Will it really compete with the iPhone, Android and Microsoft’s Windows Phone 7? That’s what Mozilla researcher Andreas Gal’s saying, claiming the company wants “to take a bigger step now, and find the gaps that keep web developers from being able to build apps that are—in every way—the equals of native apps built for the iPhone, Android, and WP7.”
Fighting words, for sure. As are these (also from Gal):
Mozilla believes that the web can displace proprietary, single-vendor stacks for application development. To make open web technologies a better basis for future applications on mobile and desktop alike, we need to keep pushing the envelope of the web to include—and in places exceed—the capabilities of the competing stacks in question…
To that end, we propose a project we’re calling Boot to Gecko to pursue the goal of building a complete, standalone operating system for the open web.

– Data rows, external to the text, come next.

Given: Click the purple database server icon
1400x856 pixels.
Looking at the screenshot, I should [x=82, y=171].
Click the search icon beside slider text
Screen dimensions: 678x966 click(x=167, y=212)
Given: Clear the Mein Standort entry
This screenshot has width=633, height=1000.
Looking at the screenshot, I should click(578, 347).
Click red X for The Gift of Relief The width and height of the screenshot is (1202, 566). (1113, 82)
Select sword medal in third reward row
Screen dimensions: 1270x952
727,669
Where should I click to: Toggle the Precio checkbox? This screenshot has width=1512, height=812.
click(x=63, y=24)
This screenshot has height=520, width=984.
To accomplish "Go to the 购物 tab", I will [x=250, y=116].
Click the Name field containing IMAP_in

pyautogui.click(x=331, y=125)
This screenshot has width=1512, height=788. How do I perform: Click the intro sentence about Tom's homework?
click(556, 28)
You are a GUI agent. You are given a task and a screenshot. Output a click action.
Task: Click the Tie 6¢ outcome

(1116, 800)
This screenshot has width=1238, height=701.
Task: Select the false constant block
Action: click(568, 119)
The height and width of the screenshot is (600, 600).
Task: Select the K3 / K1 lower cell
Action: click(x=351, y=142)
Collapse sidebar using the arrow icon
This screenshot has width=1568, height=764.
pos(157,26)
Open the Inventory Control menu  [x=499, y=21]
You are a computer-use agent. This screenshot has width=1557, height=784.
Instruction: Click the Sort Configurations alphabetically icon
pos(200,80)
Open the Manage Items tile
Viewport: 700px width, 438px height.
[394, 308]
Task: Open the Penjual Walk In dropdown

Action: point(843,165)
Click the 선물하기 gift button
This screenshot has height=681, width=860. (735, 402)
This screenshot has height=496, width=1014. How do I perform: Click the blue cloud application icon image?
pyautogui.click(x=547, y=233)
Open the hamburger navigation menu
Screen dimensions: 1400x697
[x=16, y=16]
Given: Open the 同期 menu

It’s going to require work in a number of areas.
Mozilla says it wants to build new web APIs (prototypes that would expose devices to features related to telephony, including SMS, camera, USB, bluetooth, and NFC), craft a secure “privilege model” to appropriately contain said features, and even prototype “a low-level substrate for an Android-compatible device.”
You can also expect the company to “do this work in the open,” release the source code “in real-time,” and run it all through a standards org, says Mozilla, assuring that “We aren’t trying to have these native-grade apps just run on Firefox, we’re trying to have them run on the web.”
B2G’s just getting started, of course—this isn’t some super-secret project that’s been in the offing for years, ergo the company’s open-information angle from the get-go. Mozilla says it’s talking about it now in particular because it wants to draft “expertise from all over Mozilla” as well as “from people who aren’t yet part of Mozilla.”
It’ll be an uphill boulder-roll, for sure, but it’s pretty cool to see a non-profit ramping up to take a swing at crafting a mobile OS that’s ostensibly even less proprietary than Google’s so-called “open-source” Android OS.